• **Short task**
Reproduce the following forum thread about the Clek Foonf convertible car seat in full, word for word.

• **Text excerpt**
▶

# Talk to me about the new Clek Foonf convertible seat



## AJ's mommy (Sep 14, 2007)

Hello! I was just wondering if anybody can give me some infos on the new car seat coming out! I also see different coming out dates. I'm due in 3 weeks... So if it does come out around the 15th of this month I'll be ok, but if it's in September it could be a problem. I have a Radian R120 for our almost 3 years old and it will either be an other R120 or the new Foonf. Thanks so much for all your help with this one!


----------



## Maedze (Dec 16, 2008)

Are you thinking in terms of a seat for your newborn? If so, the Clek is not a possibility. It's rated for older babies (6 months and 15 lbs minimum). This is because Clek designed the seat to keep preschoolers rear facing, so it's nice and tall. It wouldn't fit well in cars at the full 45 degree angle needed for newborns.

However, it could be a great option for keeping your 3 year old rear facing 

It has a 45 lb limit for rear facing and a shell tall enough to accommodate the average 4-6 year old in the rear facing position. It has a 65 lb limit with a 17" top harness position for forward facing, which is comparable to the Radian. It has a an anti-rebound bar, and rigid LATCH for forward facing, which is questionable usage if you use the seat to its full rear facing capability for rear facing!

It's designed with crash force diffusion in mind. Clek believes that it offers superior protection for forward facing children. (Of course, we have no data to prove this one way or the other.) Either way it appears to be a well designed product.

The R120 will fit newborns with the infant insert, so maybe you could consider passing the Radian down to the baby and buying the Foonf for your three year old if that's what you want to do


----------



## Jenga (Sep 24, 2011)

100% agree with Maedze. These seats are not for newborn or small babies.

But it could be a seat for your older child to move into. That might be a good option for him if you want to keep him rear facing longer and he fits into the seat well


----------



## ~adorkable~ (Nov 7, 2007)

the seat is a very promising seat and i am counting the days till it comes out, but i will be counting for a while, they have pushed back to mid Sept for the preodered and "flagship" stores and into october for others.

◀

• **Records provided**
▶

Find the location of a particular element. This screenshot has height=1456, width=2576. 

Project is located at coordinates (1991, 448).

◀
▶

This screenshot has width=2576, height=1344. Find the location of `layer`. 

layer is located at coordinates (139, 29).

◀
▶

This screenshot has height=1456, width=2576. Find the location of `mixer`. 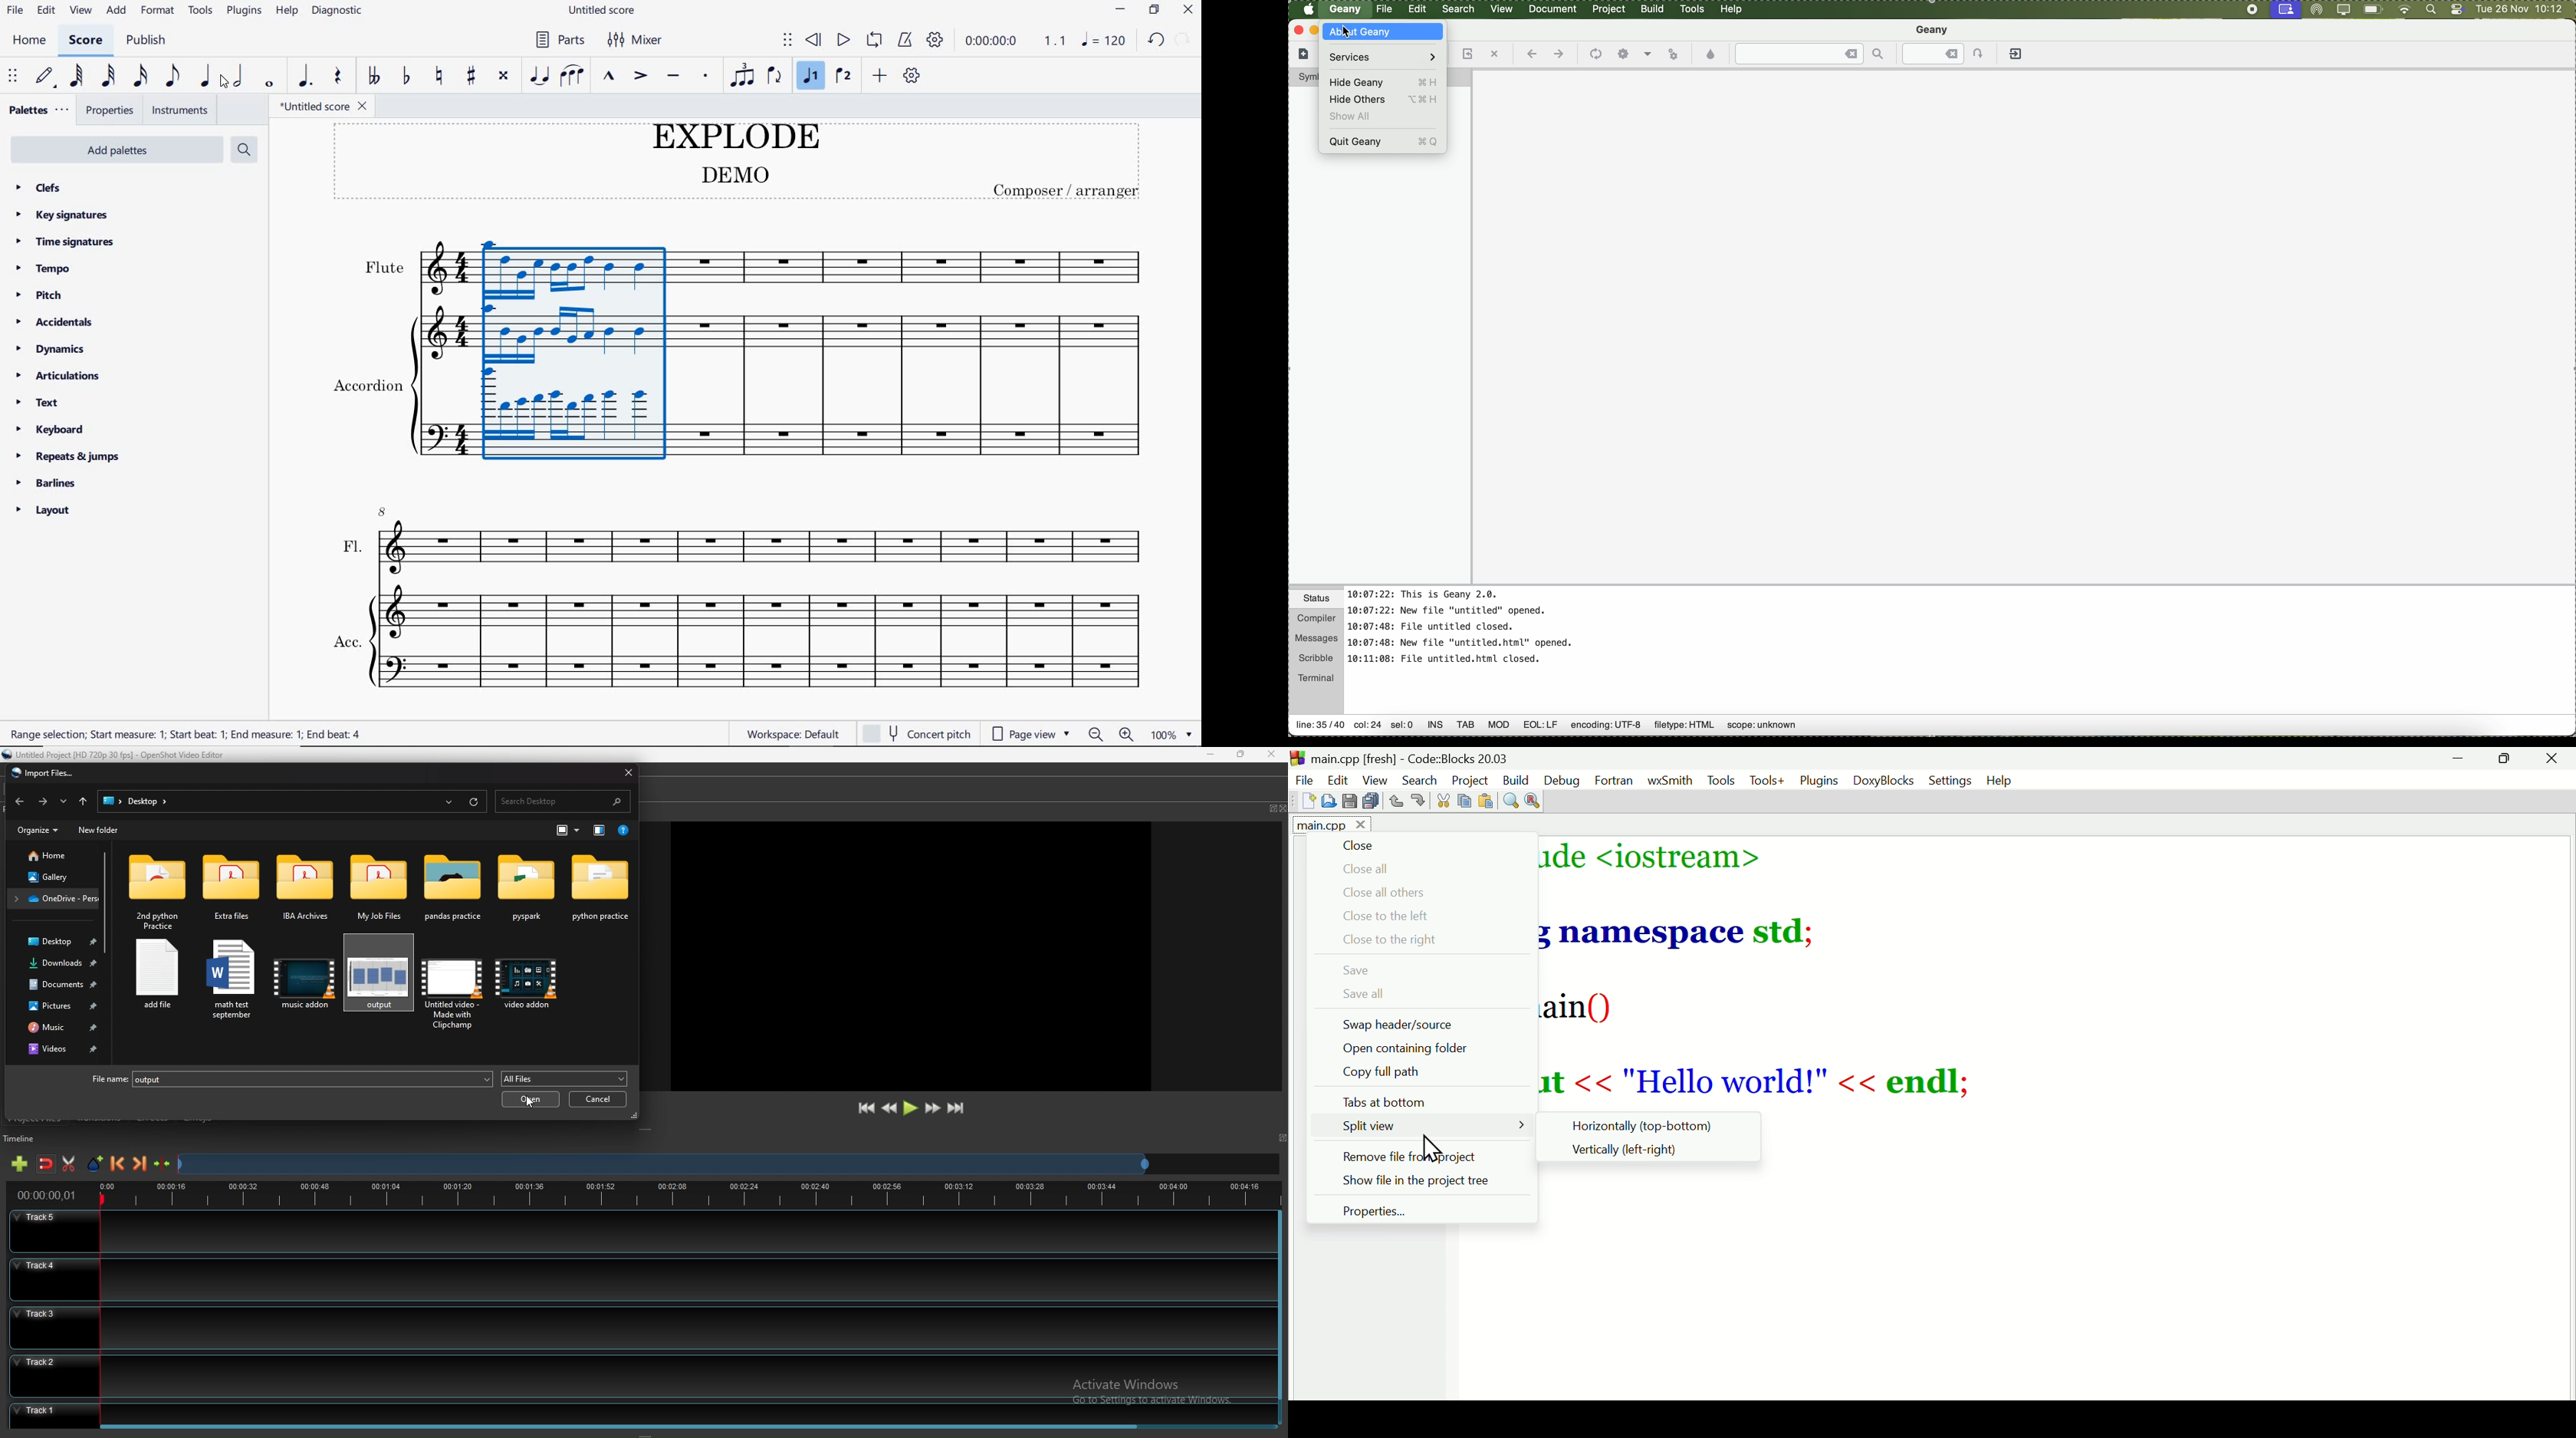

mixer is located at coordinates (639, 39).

◀

• **Answer in full**
# Talk to me about the new Clek Foonf convertible seat



## AJ's mommy (Sep 14, 2007)

Hello! I was just wondering if anybody can give me some infos on the new car seat coming out! I also see different coming out dates. I'm due in 3 weeks... So if it does come out around the 15th of this month I'll be ok, but if it's in September it could be a problem. I have a Radian R120 for our almost 3 years old and it will either be an other R120 or the new Foonf. Thanks so much for all your help with this one!


----------



## Maedze (Dec 16, 2008)

Are you thinking in terms of a seat for your newborn? If so, the Clek is not a possibility. It's rated for older babies (6 months and 15 lbs minimum). This is because Clek designed the seat to keep preschoolers rear facing, so it's nice and tall. It wouldn't fit well in cars at the full 45 degree angle needed for newborns.

However, it could be a great option for keeping your 3 year old rear facing 

It has a 45 lb limit for rear facing and a shell tall enough to accommodate the average 4-6 year old in the rear facing position. It has a 65 lb limit with a 17" top harness position for forward facing, which is comparable to the Radian. It has a an anti-rebound bar, and rigid LATCH for forward facing, which is questionable usage if you use the seat to its full rear facing capability for rear facing!

It's designed with crash force diffusion in mind. Clek believes that it offers superior protection for forward facing children. (Of course, we have no data to prove this one way or the other.) Either way it appears to be a well designed product.

The R120 will fit newborns with the infant insert, so maybe you could consider passing the Radian down to the baby and buying the Foonf for your three year old if that's what you want to do


----------



## Jenga (Sep 24, 2011)

100% agree with Maedze. These seats are not for newborn or small babies.

But it could be a seat for your older child to move into. That might be a good option for him if you want to keep him rear facing longer and he fits into the seat well


----------



## ~adorkable~ (Nov 7, 2007)

the seat is a very promising seat and i am counting the days till it comes out, but i will be counting for a while, they have pushed back to mid Sept for the preodered and "flagship" stores and into october for others.